• **Instructions**:
1. Copy the April Durr profile word for word from "It’s no wonder" up to and including "others will address.".
2. Answer these questions using the April Durr profile:
(a) Where was April Durr raised?
(b) What does FAST stand for?
(c) How often does Healthy Alamance carry out its community assessment?

• **Page excerpt**:
/---
April Durr knows Alamance County like the back of her hand, even though she was raised on Long Island. That familiarity comes from volunteering as a community service worker since her days as an undergraduate at Elon University and continuing for the next decade as a professional.
“My biggest passion is working on social and health disparities at the community level,” Durr said.
It’s no wonder then that she also is passionate about what she believes is needed to make health care more accessible, especially to the poor, youth and elderly populations – public transportation. Burlington is the largest city in North Carolina without a public transportation system, and Durr and her comrades at FAST (Friends & Advocates for Sustainable Transportation) believe this presents a significant barrier to accessing important health care services.
As director of Healthy Alamance, it is Durr’s job to know what Burlington needs, as well as other municipalities in widespread Alamance County. The nonprofit organization she leads conducts a comprehensive community assessment every four years, the results of which determine what four health issues and four social issues her organization and others will address.
\---
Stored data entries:
/---
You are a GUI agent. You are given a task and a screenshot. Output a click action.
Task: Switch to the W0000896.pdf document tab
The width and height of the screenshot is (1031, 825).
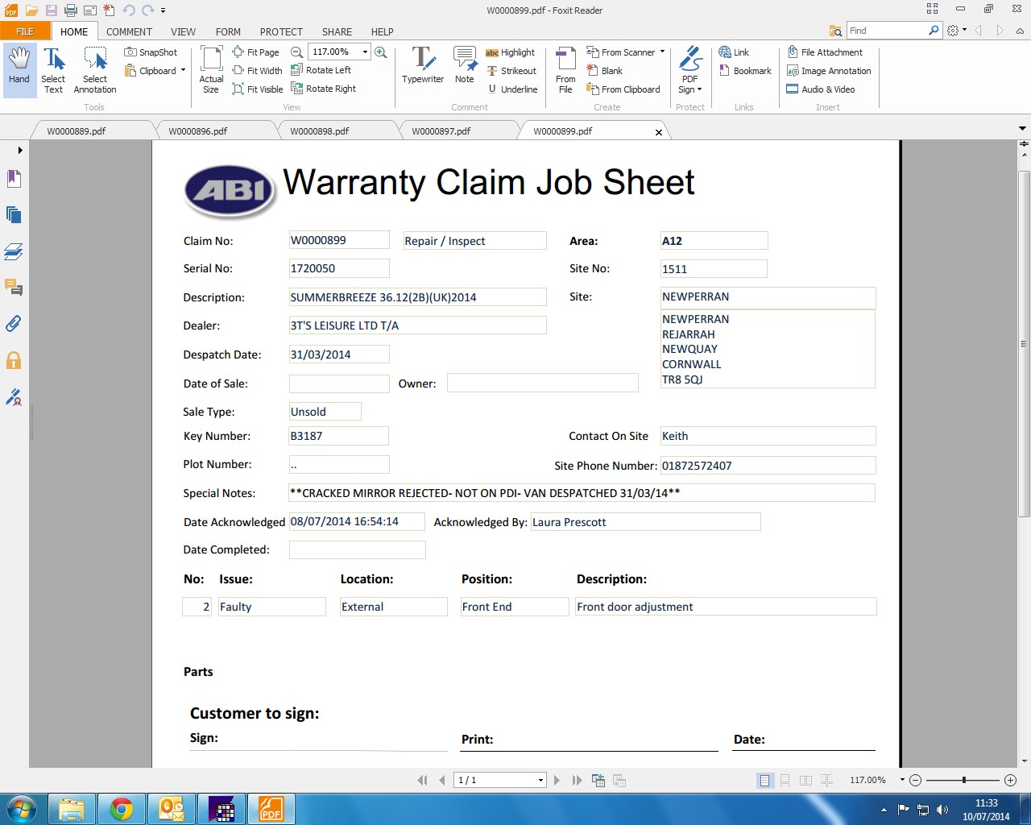click(x=198, y=131)
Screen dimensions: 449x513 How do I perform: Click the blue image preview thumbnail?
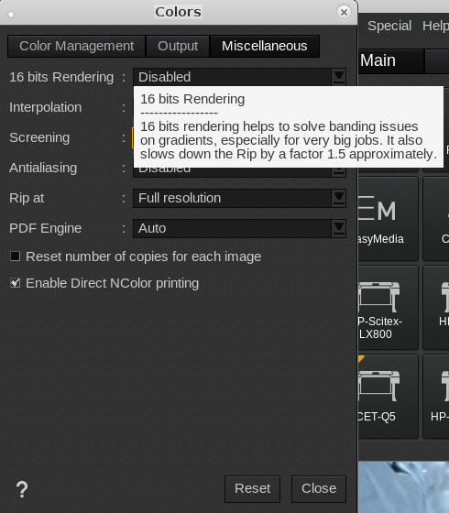tap(403, 486)
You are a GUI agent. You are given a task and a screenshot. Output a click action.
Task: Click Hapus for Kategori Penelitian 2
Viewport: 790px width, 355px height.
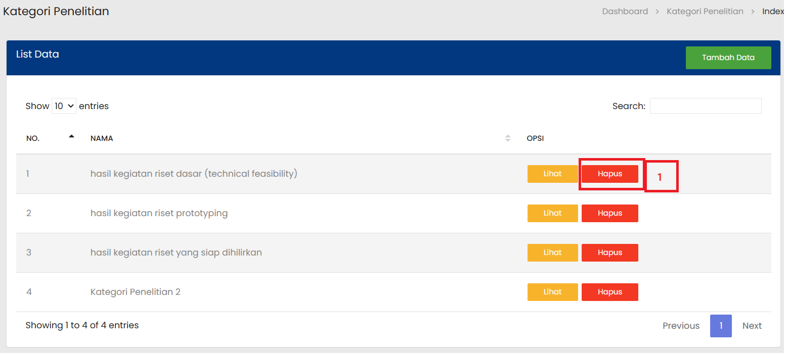pos(609,292)
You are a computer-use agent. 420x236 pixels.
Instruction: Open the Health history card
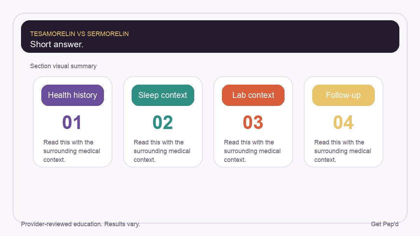pos(72,122)
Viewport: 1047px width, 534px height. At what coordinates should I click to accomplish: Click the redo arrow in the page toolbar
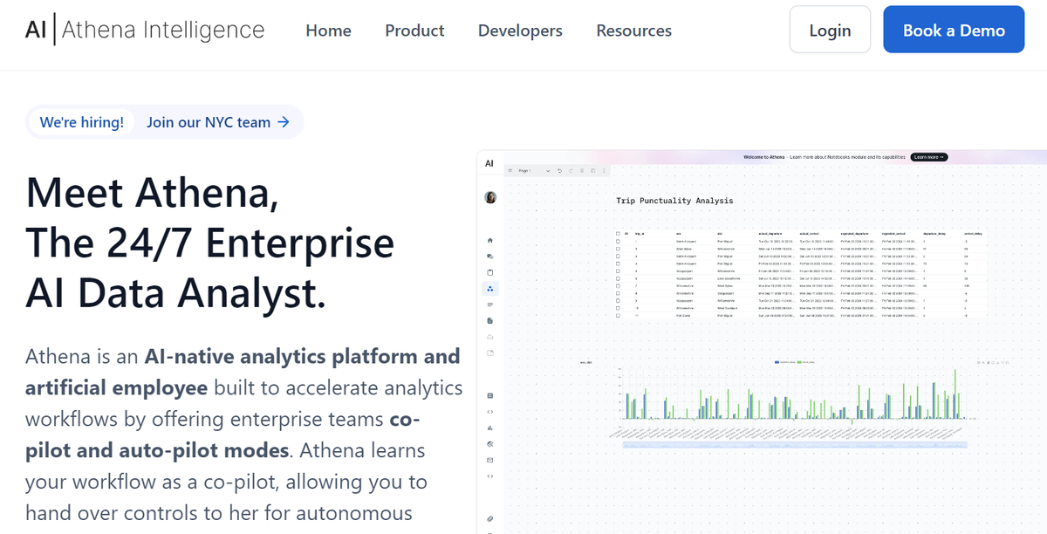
\---
• **Responses by item number**:
1.
It’s no wonder then that she also is passionate about what she believes is needed to make health care more accessible, especially to the poor, youth and elderly populations – public transportation. Burlington is the largest city in North Carolina without a public transportation system, and Durr and her comrades at FAST (Friends & Advocates for Sustainable Transportation) believe this presents a significant barrier to accessing important health care services.
As director of Healthy Alamance, it is Durr’s job to know what Burlington needs, as well as other municipalities in widespread Alamance County. The nonprofit organization she leads conducts a comprehensive community assessment every four years, the results of which determine what four health issues and four social issues her organization and others will address.

2.
(a) Long Island
(b) Friends & Advocates for Sustainable Transportation
(c) Every four years